* Begin INFORMATION SHOWN *

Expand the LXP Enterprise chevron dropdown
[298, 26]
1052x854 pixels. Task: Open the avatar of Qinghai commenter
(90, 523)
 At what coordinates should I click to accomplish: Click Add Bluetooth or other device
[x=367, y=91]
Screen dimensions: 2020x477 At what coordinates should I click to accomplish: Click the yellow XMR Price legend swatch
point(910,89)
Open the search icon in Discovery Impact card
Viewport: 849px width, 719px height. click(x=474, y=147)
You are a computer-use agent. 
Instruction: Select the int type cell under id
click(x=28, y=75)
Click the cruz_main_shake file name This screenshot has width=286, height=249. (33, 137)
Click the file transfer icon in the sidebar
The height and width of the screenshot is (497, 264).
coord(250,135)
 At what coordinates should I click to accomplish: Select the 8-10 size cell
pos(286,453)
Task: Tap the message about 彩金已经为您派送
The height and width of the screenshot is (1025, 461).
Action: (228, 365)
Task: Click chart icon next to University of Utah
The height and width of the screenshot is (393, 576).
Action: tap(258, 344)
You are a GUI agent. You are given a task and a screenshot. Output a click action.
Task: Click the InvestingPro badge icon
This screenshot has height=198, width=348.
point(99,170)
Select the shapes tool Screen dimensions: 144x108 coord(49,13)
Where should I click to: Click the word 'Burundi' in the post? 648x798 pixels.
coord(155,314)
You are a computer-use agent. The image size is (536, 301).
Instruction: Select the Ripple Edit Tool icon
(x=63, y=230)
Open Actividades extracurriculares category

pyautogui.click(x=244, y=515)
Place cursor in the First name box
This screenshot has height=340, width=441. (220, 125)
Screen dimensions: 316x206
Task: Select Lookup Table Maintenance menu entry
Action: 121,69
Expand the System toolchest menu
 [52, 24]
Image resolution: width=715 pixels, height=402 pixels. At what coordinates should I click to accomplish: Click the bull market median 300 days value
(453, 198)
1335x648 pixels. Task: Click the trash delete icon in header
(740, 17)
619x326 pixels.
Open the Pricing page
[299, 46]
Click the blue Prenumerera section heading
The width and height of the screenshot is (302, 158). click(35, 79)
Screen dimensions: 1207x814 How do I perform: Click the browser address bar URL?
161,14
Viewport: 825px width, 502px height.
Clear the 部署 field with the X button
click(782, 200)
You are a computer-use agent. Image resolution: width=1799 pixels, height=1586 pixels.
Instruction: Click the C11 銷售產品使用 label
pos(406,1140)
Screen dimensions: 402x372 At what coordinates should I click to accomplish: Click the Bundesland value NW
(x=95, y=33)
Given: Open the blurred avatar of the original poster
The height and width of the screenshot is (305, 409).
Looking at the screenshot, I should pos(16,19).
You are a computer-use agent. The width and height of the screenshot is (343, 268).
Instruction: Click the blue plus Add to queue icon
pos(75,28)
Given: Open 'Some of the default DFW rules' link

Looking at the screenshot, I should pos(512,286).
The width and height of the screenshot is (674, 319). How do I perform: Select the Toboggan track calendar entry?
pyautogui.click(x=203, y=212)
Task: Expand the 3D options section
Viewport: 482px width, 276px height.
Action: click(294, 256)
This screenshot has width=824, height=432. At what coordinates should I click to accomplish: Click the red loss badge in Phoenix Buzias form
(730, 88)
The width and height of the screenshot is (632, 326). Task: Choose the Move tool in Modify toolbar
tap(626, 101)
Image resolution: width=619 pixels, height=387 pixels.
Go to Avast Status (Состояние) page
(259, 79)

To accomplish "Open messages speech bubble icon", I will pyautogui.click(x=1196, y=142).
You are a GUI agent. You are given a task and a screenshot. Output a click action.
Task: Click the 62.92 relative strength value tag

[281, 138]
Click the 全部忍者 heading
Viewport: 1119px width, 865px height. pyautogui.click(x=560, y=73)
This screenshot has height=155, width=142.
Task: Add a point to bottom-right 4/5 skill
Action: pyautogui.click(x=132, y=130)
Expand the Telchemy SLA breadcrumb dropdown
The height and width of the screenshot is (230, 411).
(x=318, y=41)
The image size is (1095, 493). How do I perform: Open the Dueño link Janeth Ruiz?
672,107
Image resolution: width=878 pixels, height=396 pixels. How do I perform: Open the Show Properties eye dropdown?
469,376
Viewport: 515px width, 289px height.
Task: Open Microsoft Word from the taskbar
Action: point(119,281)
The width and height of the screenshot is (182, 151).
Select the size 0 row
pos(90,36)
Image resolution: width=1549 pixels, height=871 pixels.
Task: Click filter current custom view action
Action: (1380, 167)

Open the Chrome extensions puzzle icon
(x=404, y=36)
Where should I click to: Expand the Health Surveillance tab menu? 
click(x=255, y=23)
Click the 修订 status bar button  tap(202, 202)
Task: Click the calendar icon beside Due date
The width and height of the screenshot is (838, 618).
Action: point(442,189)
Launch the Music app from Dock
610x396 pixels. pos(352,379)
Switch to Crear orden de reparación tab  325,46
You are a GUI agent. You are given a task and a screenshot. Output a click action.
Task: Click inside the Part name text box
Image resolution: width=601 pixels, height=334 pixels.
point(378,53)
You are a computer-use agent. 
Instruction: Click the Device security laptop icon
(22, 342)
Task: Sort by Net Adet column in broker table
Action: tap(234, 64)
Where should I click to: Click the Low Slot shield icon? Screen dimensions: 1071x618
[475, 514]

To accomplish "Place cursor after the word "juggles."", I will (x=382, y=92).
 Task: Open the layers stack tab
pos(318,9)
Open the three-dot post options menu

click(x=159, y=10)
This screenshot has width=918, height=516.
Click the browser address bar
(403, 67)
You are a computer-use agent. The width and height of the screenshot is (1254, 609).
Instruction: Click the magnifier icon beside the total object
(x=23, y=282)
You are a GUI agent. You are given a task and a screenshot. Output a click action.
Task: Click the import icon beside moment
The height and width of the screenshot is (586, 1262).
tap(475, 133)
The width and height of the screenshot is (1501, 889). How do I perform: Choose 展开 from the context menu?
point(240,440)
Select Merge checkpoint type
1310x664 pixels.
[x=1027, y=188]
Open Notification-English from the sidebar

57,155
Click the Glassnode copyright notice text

* End INFORMATION SHOWN *

YOUR GOAL: Reproduce all the entries above, putting "Command" wherever "Instruction" occurs and changing nothing else.

OUTPUT FOR THIS EXERCISE:
Expand the LXP Enterprise chevron dropdown
[298, 26]
1052x854 pixels. Task: Open the avatar of Qinghai commenter
(90, 523)
 At what coordinates should I click to accomplish: Click Add Bluetooth or other device
[x=367, y=91]
Screen dimensions: 2020x477 At what coordinates should I click to accomplish: Click the yellow XMR Price legend swatch
point(910,89)
Open the search icon in Discovery Impact card
Viewport: 849px width, 719px height. click(x=474, y=147)
You are a computer-use agent. 
Command: Select the int type cell under id
click(x=28, y=75)
Click the cruz_main_shake file name This screenshot has width=286, height=249. (33, 137)
Click the file transfer icon in the sidebar
The height and width of the screenshot is (497, 264).
coord(250,135)
 At what coordinates should I click to accomplish: Select the 8-10 size cell
pos(286,453)
Task: Tap the message about 彩金已经为您派送
The height and width of the screenshot is (1025, 461).
Action: (228, 365)
Task: Click chart icon next to University of Utah
The height and width of the screenshot is (393, 576).
Action: tap(258, 344)
You are a GUI agent. You are given a task and a screenshot. Output a click action.
Task: Click the InvestingPro badge icon
This screenshot has height=198, width=348.
point(99,170)
Select the shapes tool Screen dimensions: 144x108 coord(49,13)
Where should I click to: Click the word 'Burundi' in the post? 648x798 pixels.
coord(155,314)
You are a computer-use agent. The image size is (536, 301).
Command: Select the Ripple Edit Tool icon
(x=63, y=230)
Open Actividades extracurriculares category

pyautogui.click(x=244, y=515)
Place cursor in the First name box
This screenshot has height=340, width=441. (220, 125)
Screen dimensions: 316x206
Task: Select Lookup Table Maintenance menu entry
Action: 121,69
Expand the System toolchest menu
 [52, 24]
Image resolution: width=715 pixels, height=402 pixels. At what coordinates should I click to accomplish: Click the bull market median 300 days value
(453, 198)
1335x648 pixels. Task: Click the trash delete icon in header
(740, 17)
619x326 pixels.
Open the Pricing page
[299, 46]
Click the blue Prenumerera section heading
The width and height of the screenshot is (302, 158). click(35, 79)
Screen dimensions: 1207x814 How do I perform: Click the browser address bar URL?
161,14
Viewport: 825px width, 502px height.
Clear the 部署 field with the X button
click(782, 200)
You are a computer-use agent. Image resolution: width=1799 pixels, height=1586 pixels.
Command: Click the C11 銷售產品使用 label
pos(406,1140)
Screen dimensions: 402x372 At what coordinates should I click to accomplish: Click the Bundesland value NW
(x=95, y=33)
Given: Open the blurred avatar of the original poster
The height and width of the screenshot is (305, 409).
Looking at the screenshot, I should pos(16,19).
You are a computer-use agent. The width and height of the screenshot is (343, 268).
Command: Click the blue plus Add to queue icon
pos(75,28)
Given: Open 'Some of the default DFW rules' link

Looking at the screenshot, I should pos(512,286).
The width and height of the screenshot is (674, 319). How do I perform: Select the Toboggan track calendar entry?
pyautogui.click(x=203, y=212)
Task: Expand the 3D options section
Viewport: 482px width, 276px height.
Action: click(294, 256)
This screenshot has width=824, height=432. At what coordinates should I click to accomplish: Click the red loss badge in Phoenix Buzias form
(730, 88)
The width and height of the screenshot is (632, 326). Task: Choose the Move tool in Modify toolbar
tap(626, 101)
Image resolution: width=619 pixels, height=387 pixels.
Go to Avast Status (Состояние) page
(259, 79)

To accomplish "Open messages speech bubble icon", I will pyautogui.click(x=1196, y=142).
You are a GUI agent. You are given a task and a screenshot. Output a click action.
Task: Click the 62.92 relative strength value tag

[281, 138]
Click the 全部忍者 heading
Viewport: 1119px width, 865px height. pyautogui.click(x=560, y=73)
This screenshot has height=155, width=142.
Task: Add a point to bottom-right 4/5 skill
Action: pyautogui.click(x=132, y=130)
Expand the Telchemy SLA breadcrumb dropdown
The height and width of the screenshot is (230, 411).
(x=318, y=41)
The image size is (1095, 493). How do I perform: Open the Dueño link Janeth Ruiz?
672,107
Image resolution: width=878 pixels, height=396 pixels. How do I perform: Open the Show Properties eye dropdown?
469,376
Viewport: 515px width, 289px height.
Task: Open Microsoft Word from the taskbar
Action: point(119,281)
The width and height of the screenshot is (182, 151).
Select the size 0 row
pos(90,36)
Image resolution: width=1549 pixels, height=871 pixels.
Task: Click filter current custom view action
Action: (1380, 167)

Open the Chrome extensions puzzle icon
(x=404, y=36)
Where should I click to: Expand the Health Surveillance tab menu? 
click(x=255, y=23)
Click the 修订 status bar button  tap(202, 202)
Task: Click the calendar icon beside Due date
The width and height of the screenshot is (838, 618).
Action: point(442,189)
Launch the Music app from Dock
610x396 pixels. pos(352,379)
Switch to Crear orden de reparación tab  325,46
You are a GUI agent. You are given a task and a screenshot. Output a click action.
Task: Click inside the Part name text box
Image resolution: width=601 pixels, height=334 pixels.
point(378,53)
You are a computer-use agent. 
Command: Click the Device security laptop icon
(22, 342)
Task: Sort by Net Adet column in broker table
Action: tap(234, 64)
Where should I click to: Click the Low Slot shield icon? Screen dimensions: 1071x618
[475, 514]

To accomplish "Place cursor after the word "juggles."", I will (x=382, y=92).
 Task: Open the layers stack tab
pos(318,9)
Open the three-dot post options menu

click(x=159, y=10)
This screenshot has width=918, height=516.
Click the browser address bar
(403, 67)
You are a computer-use agent. The width and height of the screenshot is (1254, 609).
Command: Click the magnifier icon beside the total object
(x=23, y=282)
You are a GUI agent. You are given a task and a screenshot. Output a click action.
Task: Click the import icon beside moment
The height and width of the screenshot is (586, 1262).
tap(475, 133)
The width and height of the screenshot is (1501, 889). How do I perform: Choose 展开 from the context menu?
point(240,440)
Select Merge checkpoint type
1310x664 pixels.
[x=1027, y=188]
Open Notification-English from the sidebar

57,155
Click the Glassnode copyright notice text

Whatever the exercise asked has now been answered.